An `Acting' Administration

THE year draws to a close, and with it goes one quarter of Bill Clinton's first term. Yet dozens of subcabinet and hundreds of Schedule C and Special Executive Service (SES) positions - political appointments that do not require Senate confirmation - in the executive branch remain unfilled.

The departments of state, defense, justice, and education, the EPA and other agencies, are among those staffed with ``acting'' assistant secretaries, deputy assistant secretaries, and special assistants. Over the past few decades, it has taken more and more time for the incoming president to fill these vacant positions, and it has now reached crisis proportions.

Under the previous four presidents, appointments usually were made by early spring, and the Senate confirmation process was more or less complete by mid-summer.
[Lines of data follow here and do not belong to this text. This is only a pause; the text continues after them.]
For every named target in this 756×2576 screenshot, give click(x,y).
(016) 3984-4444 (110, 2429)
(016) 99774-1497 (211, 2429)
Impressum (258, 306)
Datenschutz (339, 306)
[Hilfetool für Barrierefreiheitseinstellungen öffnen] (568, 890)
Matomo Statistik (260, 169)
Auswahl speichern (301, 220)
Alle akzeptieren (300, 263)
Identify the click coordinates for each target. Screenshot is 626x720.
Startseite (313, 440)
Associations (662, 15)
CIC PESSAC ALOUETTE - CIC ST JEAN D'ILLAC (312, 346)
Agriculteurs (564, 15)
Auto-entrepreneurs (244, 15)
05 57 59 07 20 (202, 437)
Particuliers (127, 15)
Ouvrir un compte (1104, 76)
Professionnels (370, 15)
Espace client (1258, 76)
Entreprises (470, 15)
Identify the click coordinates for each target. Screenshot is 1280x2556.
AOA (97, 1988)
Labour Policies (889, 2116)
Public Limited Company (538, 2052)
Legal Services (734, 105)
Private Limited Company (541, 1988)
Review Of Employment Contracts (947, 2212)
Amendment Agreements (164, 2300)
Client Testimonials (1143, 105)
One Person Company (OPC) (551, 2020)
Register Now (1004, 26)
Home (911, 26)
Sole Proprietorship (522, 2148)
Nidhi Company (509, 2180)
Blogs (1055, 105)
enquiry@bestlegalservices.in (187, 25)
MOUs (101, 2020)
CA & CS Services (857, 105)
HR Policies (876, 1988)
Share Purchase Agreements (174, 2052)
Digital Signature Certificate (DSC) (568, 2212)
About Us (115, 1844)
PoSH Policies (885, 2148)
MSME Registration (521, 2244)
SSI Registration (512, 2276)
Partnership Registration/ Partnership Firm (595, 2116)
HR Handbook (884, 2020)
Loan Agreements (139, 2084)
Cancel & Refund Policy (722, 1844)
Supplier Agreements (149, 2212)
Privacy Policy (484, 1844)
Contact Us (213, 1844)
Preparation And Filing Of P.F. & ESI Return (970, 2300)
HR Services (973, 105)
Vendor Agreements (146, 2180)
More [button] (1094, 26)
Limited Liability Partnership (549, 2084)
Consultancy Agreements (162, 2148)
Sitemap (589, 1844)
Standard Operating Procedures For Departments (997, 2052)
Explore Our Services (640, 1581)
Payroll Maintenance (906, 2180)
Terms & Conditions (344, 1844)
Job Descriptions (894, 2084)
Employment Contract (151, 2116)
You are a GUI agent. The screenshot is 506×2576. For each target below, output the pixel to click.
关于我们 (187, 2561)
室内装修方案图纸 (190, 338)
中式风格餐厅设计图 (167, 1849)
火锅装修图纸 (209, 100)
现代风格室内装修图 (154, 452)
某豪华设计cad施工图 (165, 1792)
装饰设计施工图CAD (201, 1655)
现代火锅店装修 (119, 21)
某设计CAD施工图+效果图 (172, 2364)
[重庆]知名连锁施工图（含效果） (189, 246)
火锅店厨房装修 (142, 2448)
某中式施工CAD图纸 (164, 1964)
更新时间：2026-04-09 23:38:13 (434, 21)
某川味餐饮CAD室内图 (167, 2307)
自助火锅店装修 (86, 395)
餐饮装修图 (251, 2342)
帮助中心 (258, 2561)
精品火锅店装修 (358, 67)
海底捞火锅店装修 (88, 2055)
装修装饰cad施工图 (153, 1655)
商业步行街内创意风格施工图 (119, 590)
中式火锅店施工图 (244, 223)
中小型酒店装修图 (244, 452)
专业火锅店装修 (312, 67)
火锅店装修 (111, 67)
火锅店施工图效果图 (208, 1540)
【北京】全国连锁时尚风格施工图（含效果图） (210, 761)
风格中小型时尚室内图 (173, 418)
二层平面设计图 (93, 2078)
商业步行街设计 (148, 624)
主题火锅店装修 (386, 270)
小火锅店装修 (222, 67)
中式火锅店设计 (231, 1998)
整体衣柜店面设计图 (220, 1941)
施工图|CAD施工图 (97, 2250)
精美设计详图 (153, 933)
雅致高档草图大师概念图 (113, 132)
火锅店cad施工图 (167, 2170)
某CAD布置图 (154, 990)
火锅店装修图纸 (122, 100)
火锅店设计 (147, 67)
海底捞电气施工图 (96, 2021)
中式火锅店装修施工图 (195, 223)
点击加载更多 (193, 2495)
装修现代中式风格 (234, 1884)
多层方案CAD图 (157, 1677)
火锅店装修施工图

Already, that is a significant portion of a president's first term. During the 1992 campaign, expectations were raised for a Rooseveltian 100 days. But without a staffed executive branch, it is nearly impossible to replicate this feat.

Recent presidents have had little trouble filling White House staff positions, ranging from the economic and national security advisers to the chief of protocol. These positions are not subject to Senate confirmation. Once the president nominates an individual for these offices, and once they are vetted, they are hired.

The Senate's power to confirm or reject a political appointee has often been used to remind the president that his power over the executive branch is not absolute. It is also not uncommon for a group of senators to use a nominee as a political football and thereby embarrass or humble the president. Note the legacies of Lani Gunier and John Tower, and the current problems faced by Morton Halperin.

The Senate confirmation process has not changed significantly in 1993, but the pace of confirmations has. President Clinton's White House has exercised an unusual amount of control over appointments. In the past, Cabinet secretaries often nominated their own deputies; Clinton has insisted that most appointees be scrutinized, vetted, and selected by the White House with little say given to the Cabinet secretaries. While this process is not unique to Clinton, the White House has been particularly determined to seek nominees who are personally acquainted with the Clintons. This has created a bottleneck at the White House. There, appointments compete with other items for a place on the agenda, and in the rough and tumble of Washington politics, they have not competed well.

THE quality of the nominees aside, the severe understaffing of the upper level bureaucracy is wreaking havoc. With limited mandates and tenuous security, acting secretaries tread a very fine line. When Assistant Secretary of Defense Ashton Carter was confirmed late this summer, he and the White House were admonished by Democrat and Republican senators for acting as if he was already confirmed before he actually was, and he came close to being rejected because of it. That has sent a message of caution to acting nominees. In other cases, there are no nominees, just individuals from within the departments temporarily filling the role.

Even those who believe that the federal bureaucracy is an unwieldy behemoth agree that a functioning bureaucracy is essential to good government. At present, the executive branch approximates a table with three legs, standing but unstable. The quality of appointments is of paramount importance, but centralizing the process so completely is no guarantee of quality. Indeed, it may be counterproductive: The prevalence of empty positions becomes more and more problematic as time goes by and the pressure to fill them rises. The White House does not have the time or the capacity to control appointments to the degree that it is attempting to.

With many posts still officially vacant, Cabinet departments and agencies are left to improvise, circumvent regulations, and hope for the future. Meanwhile, the Senate delays hearings on some nominees and is waiting to schedule hearings on those still to be appointed.

The White House is controlling all major policy by intent or default, and the departments are running on the steam of the permanent bureaucracy. It does not bode well for the next three years when one year has been spent getting started.